Is locally grown food about to go corporate?
That's what I've been wondering as I've pondered Whole Foods' new deal with a small sustainable Long Island vegetable grower. The grocery chain is aiming to bring high quality locally grown salad mix, produced by Long Island-based Satur Farms, to several stores in Manhattan and on Long Island.
The hip downtown Chelsea, TriBeca, and Bowery Whole Foods markets in Manhattan will be among the first stores to receive the Satur product, which shipped its first batch of produce in mid-June. What could be more trendy than locally grown veggies delivered straight to the produce aisle? King Kullen, a Long Island-based chain, also stocks produce produced by nearby growers.
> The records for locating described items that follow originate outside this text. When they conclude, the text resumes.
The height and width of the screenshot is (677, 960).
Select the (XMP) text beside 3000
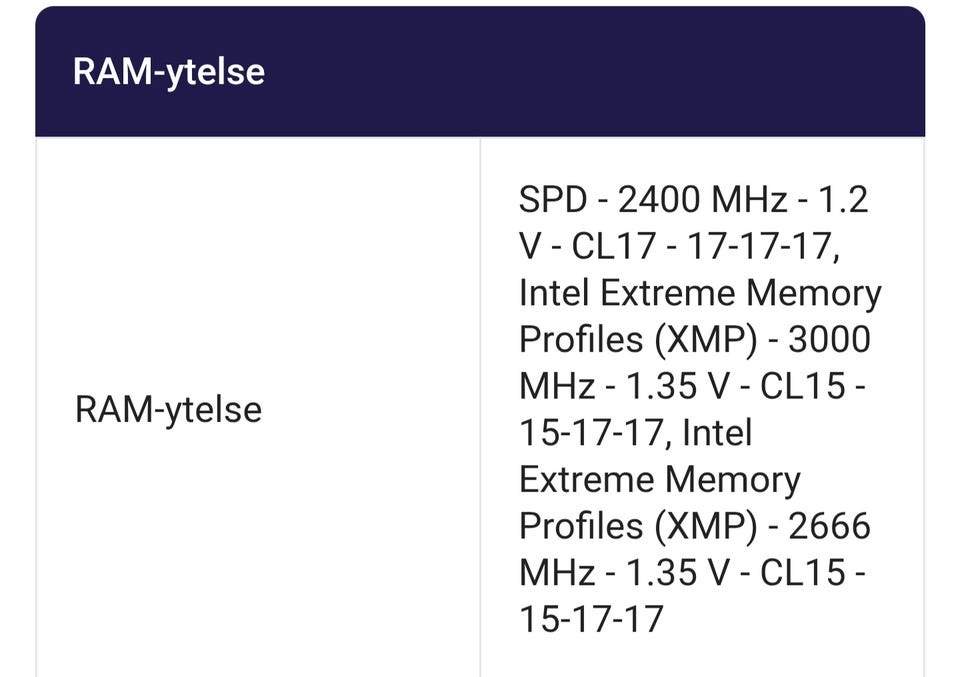pos(710,339)
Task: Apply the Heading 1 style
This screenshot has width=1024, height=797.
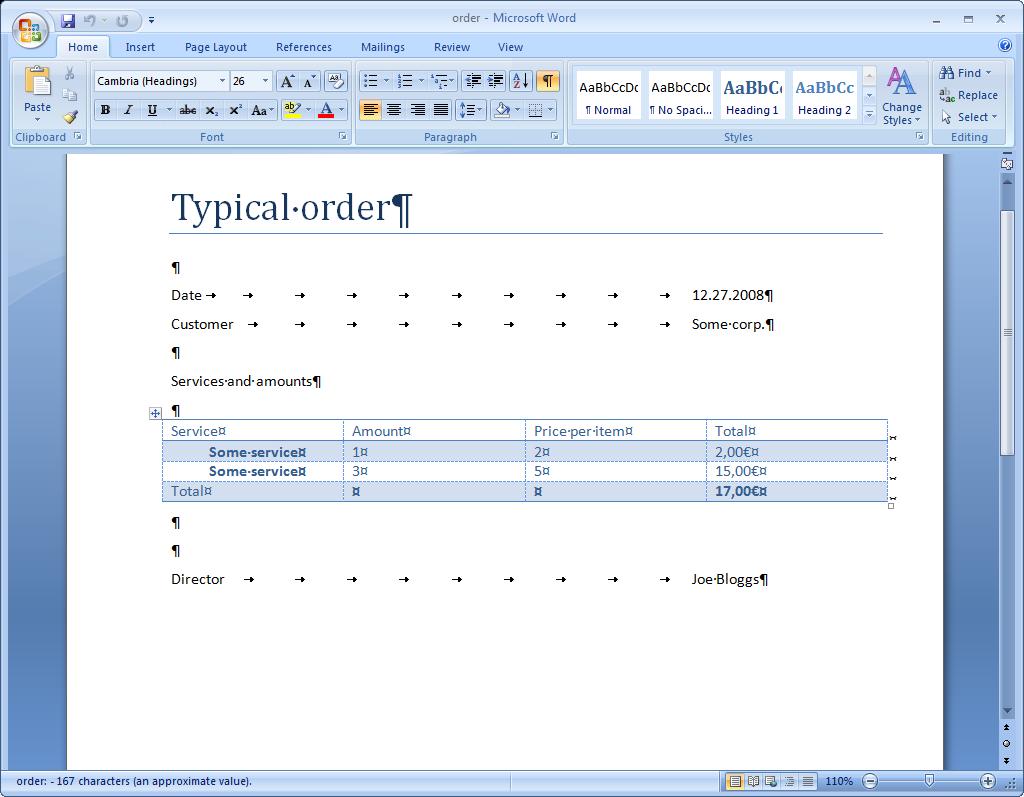Action: (752, 95)
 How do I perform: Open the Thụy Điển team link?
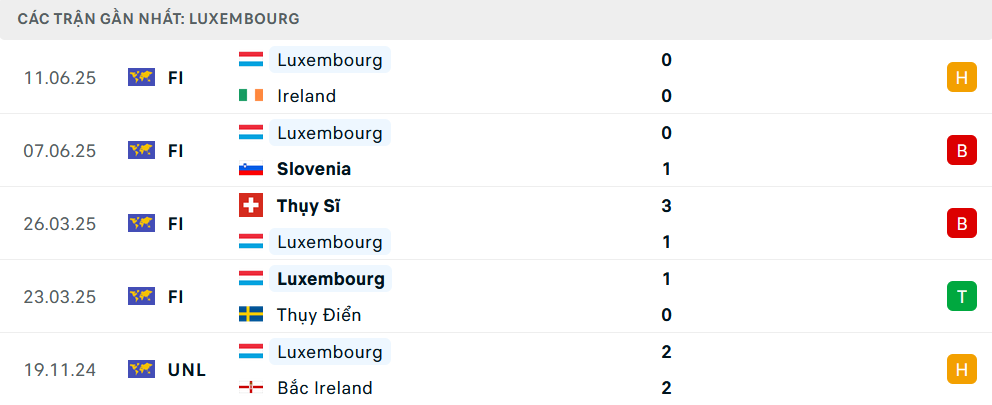(319, 315)
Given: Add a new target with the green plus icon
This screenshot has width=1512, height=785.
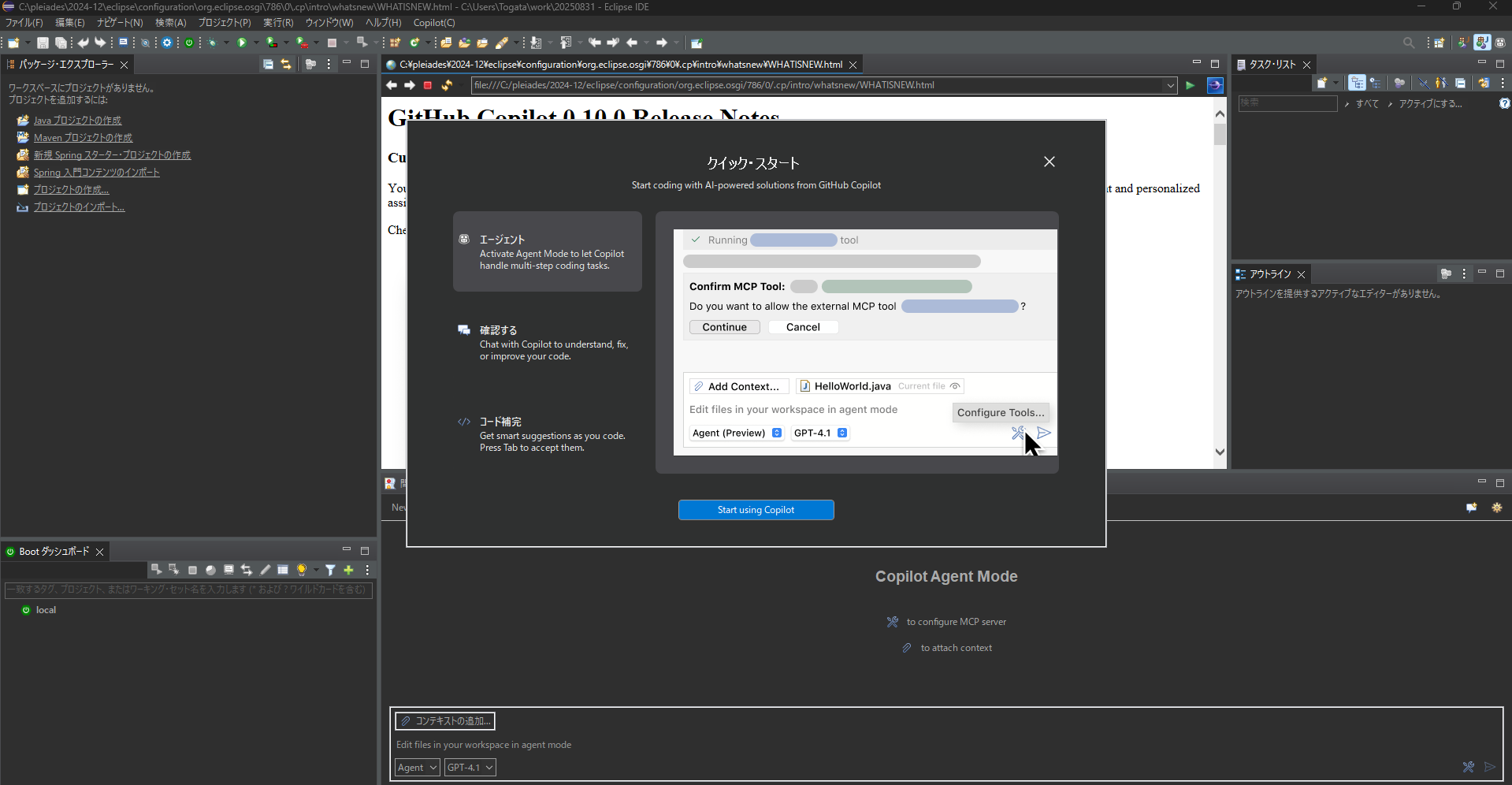Looking at the screenshot, I should point(347,570).
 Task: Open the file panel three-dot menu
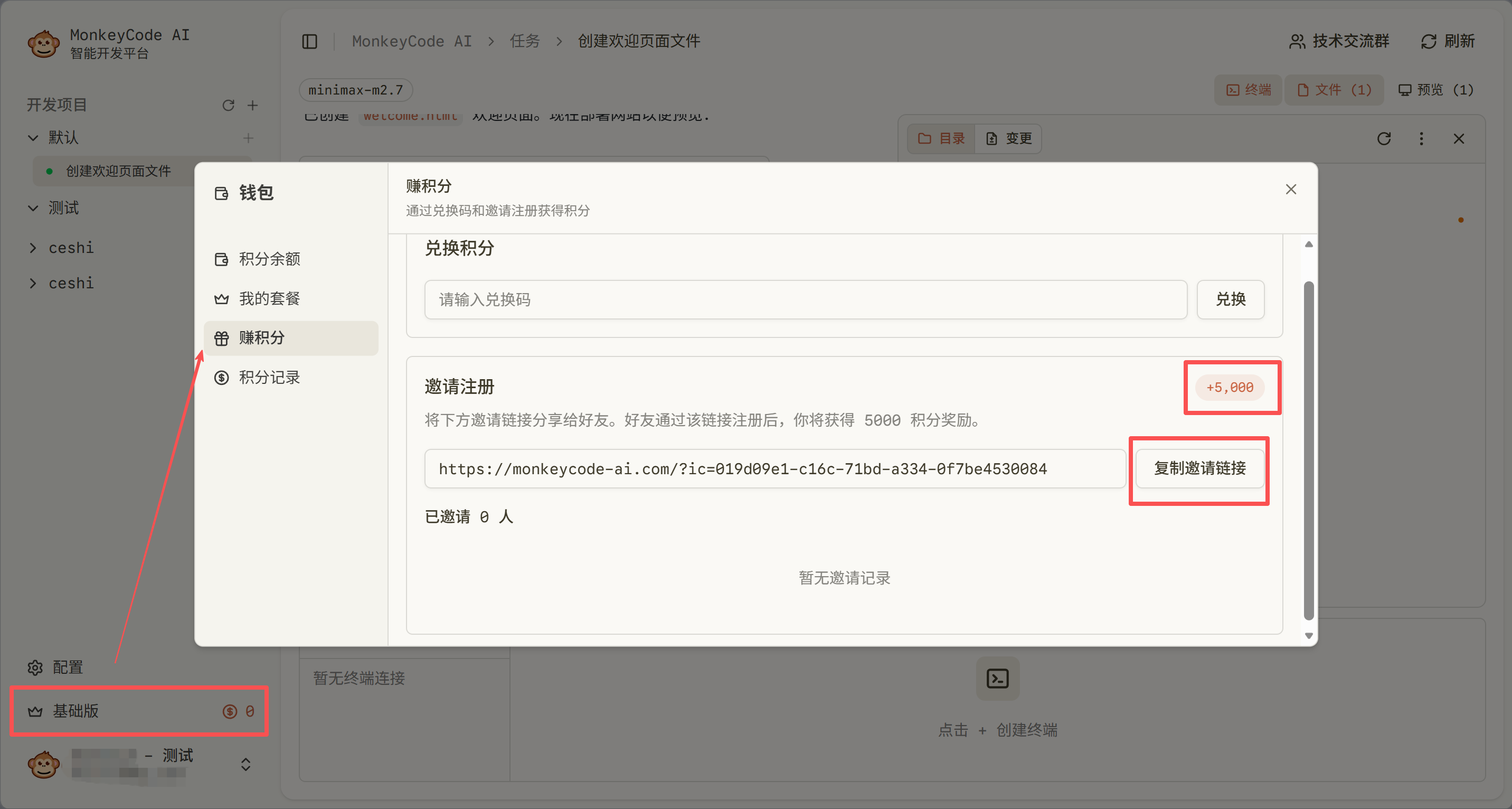[1421, 138]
"Local food has grown beyond the culinary fringe," says Brian Halweil, editor of Edible East End magazine and senior researcher at the Worldwatch Institute. "Some of the nation's largest and most forward-thinking agribusinesses are beginning to carve out a place for produce raised nearby."
Satur, which is not certified organic but does grow its crops on about 200 acres of land on the East End of Long Island according to organic standards, is owned by chef-turned-farmer Eberhard Muller and his wife, Paulette Satur. Muller once helmed the famed gastronomic temple, Lutece. For years, Satur has been supplying chefs like Daniel Boulud and Mario Batali as well as several local grocery chains in Manhattan. (For more on Satur, see Edible East End's High Summer issue coming this August.)
At Whole Foods, a five-ounce plastic tub of Satur's "Tender Sweet Local Baby Lettuce Blend" will run $4.99 -- the same price as the Earthbound Farm organic salad mixes. That's a pretty hefty price for greens -- even ones that arrive at the store in under 24 hours. But maybe it's not such a bad deal for a mix of carefully cultivated arugula, mesculin, baby spinach, and other lettuces.
Fred Kasak, Whole Food's senior produce and floral coordinator for the Northeast region, insists local won't follow the lead of organic to become a commodity. Large growers in California and Arizona have "degraded" the original pristine organic products developed during the 1980s and 90s, he says.
"There are land issues," explains Kasak, citing one of the main reasons that small local farmers won't go corporate. Farms like Satur could never get big enough to become mega-growers.
Clearly, the expansion of locally grown is a boon for small growers.
"Without volume, you can't exist," says Paulette Satur.
Still, you have to wonder. If locally grown vegetables are packed in plastic tubs, crammed into trucks, and shipped off to grocery stores, how different are they from any other produce section offering?
Yes, the produce arrives at the store much fresher than the product shipped from afar. Yes, the carbon footprint for delivering it is infinitely smaller.
But I can't chat with the farmer about his growing methods.
And I can't roam from farm stand to farm stand sampling just-picked strawberries, still warm from the noonday sun. Who thought the grocery store checkout line would become the new farm stand?